◆ **SOURCE TEXT**:
## start

# Puppy house trained downstairs not upstairs



## clpalmer (Jun 19, 2011)

Hi everyone.

I have 2 and half month coton de tulear puppy she very easy to train and very well behaved. She picked up weeing and pooing on her mat so fast! and she can sit and lay however whenever I let her free roam upstairs she wees or poos on carpet (downstairs has no carpet) she also wees in other peoples houses. 

Upstairs she also cannot get down stairs as they too steep (old house). 

Do you think I should put a puppy pad upstairs on the landing? to train her not to poo upstairs. obviously i watch her by the stairs

any suggestions greatly appeciated. its my first puppy

thanks


----------



## Laura Carter (Jun 19, 2011)

This is very common when house training. You have taught your puppy to keep downstairs clean, yet she hasnt learnt to generalise this to the whole house yet (or other peoples houses).

## end

◆ **SUPPLIED ENTRIES**:
## start

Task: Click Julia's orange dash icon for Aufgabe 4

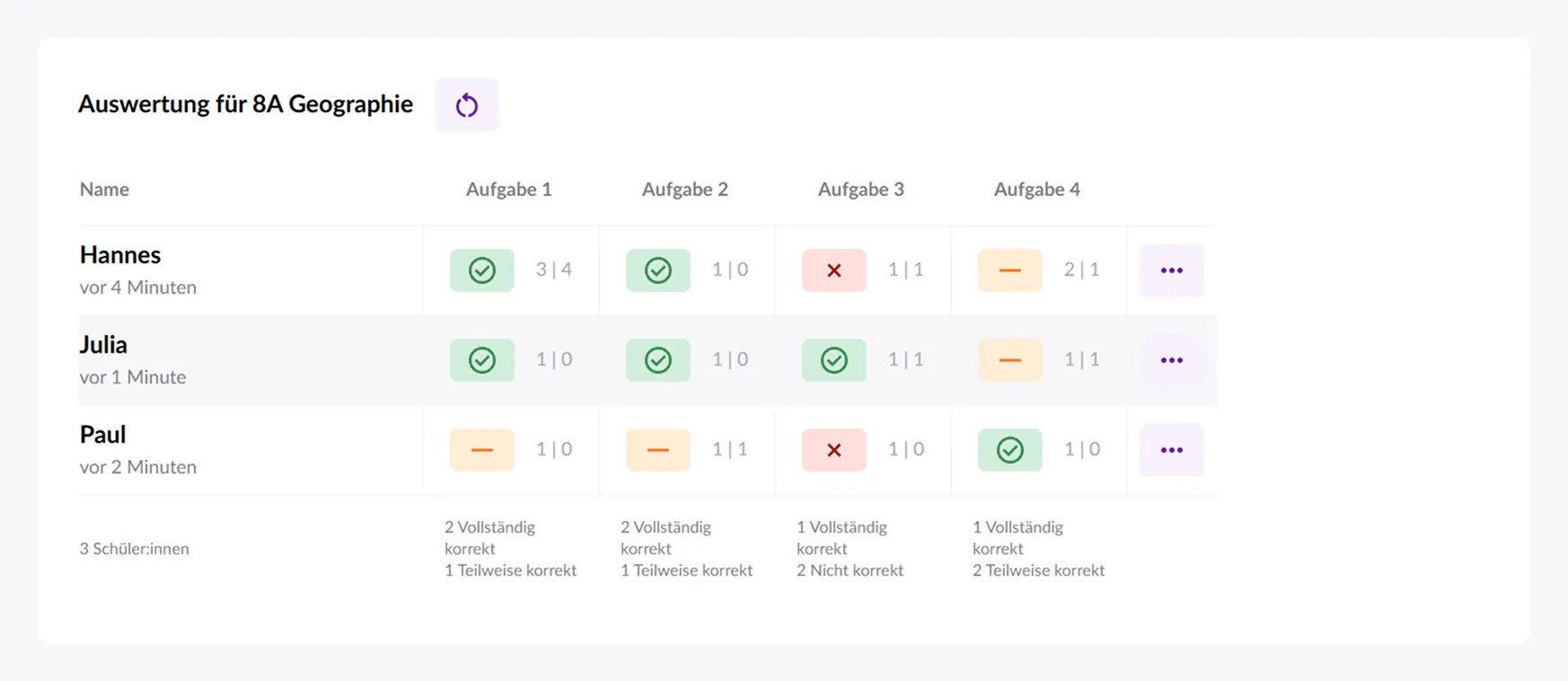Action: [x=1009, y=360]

## end
## start

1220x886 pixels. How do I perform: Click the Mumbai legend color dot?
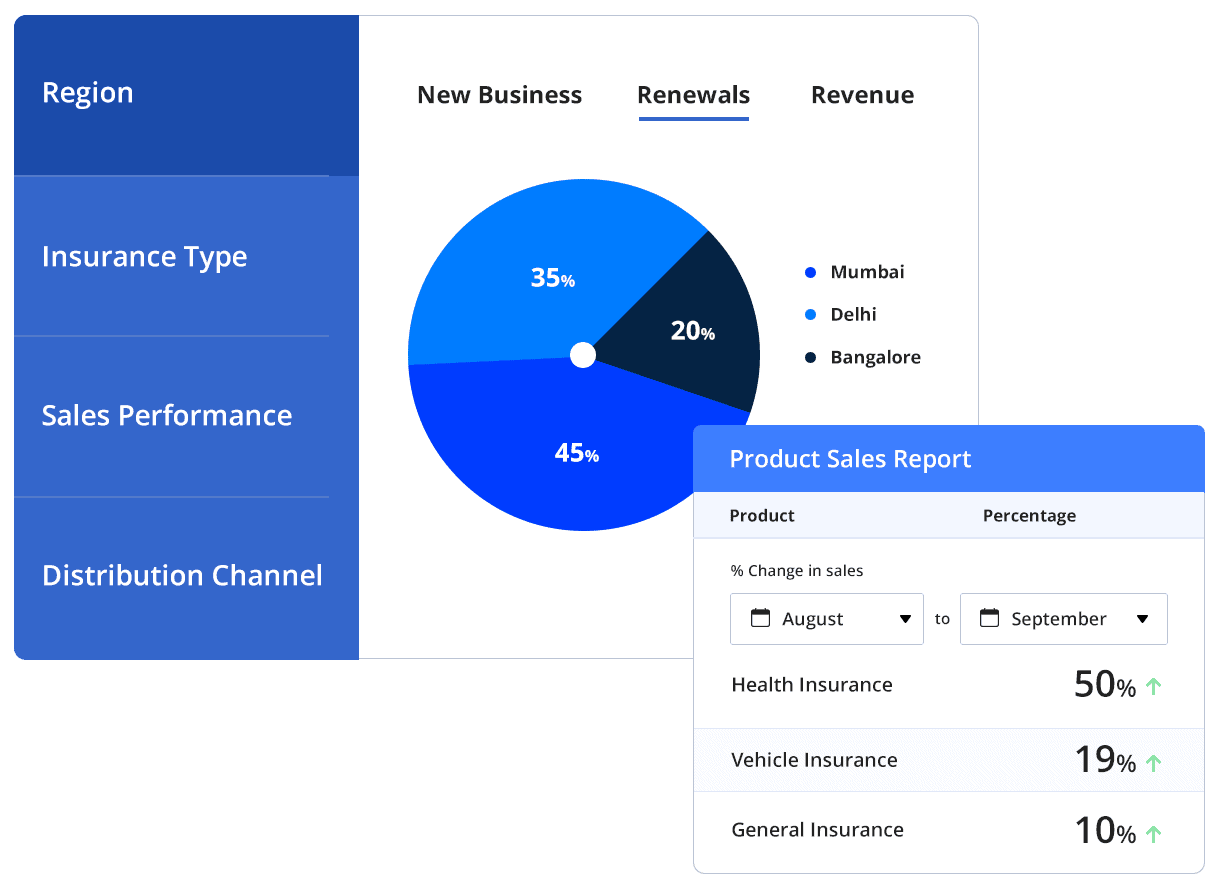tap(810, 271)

## end

◆ **TASK DESCRIPTION**: Can you write out the passage of the puppy house-training thread above, starting with "## clpalmer (Jun" and going on through "steep (old house)."?

◆ **SOLUTION FOR THIS TASK**:
## clpalmer (Jun 19, 2011)

Hi everyone.

I have 2 and half month coton de tulear puppy she very easy to train and very well behaved. She picked up weeing and pooing on her mat so fast! and she can sit and lay however whenever I let her free roam upstairs she wees or poos on carpet (downstairs has no carpet) she also wees in other peoples houses. 

Upstairs she also cannot get down stairs as they too steep (old house).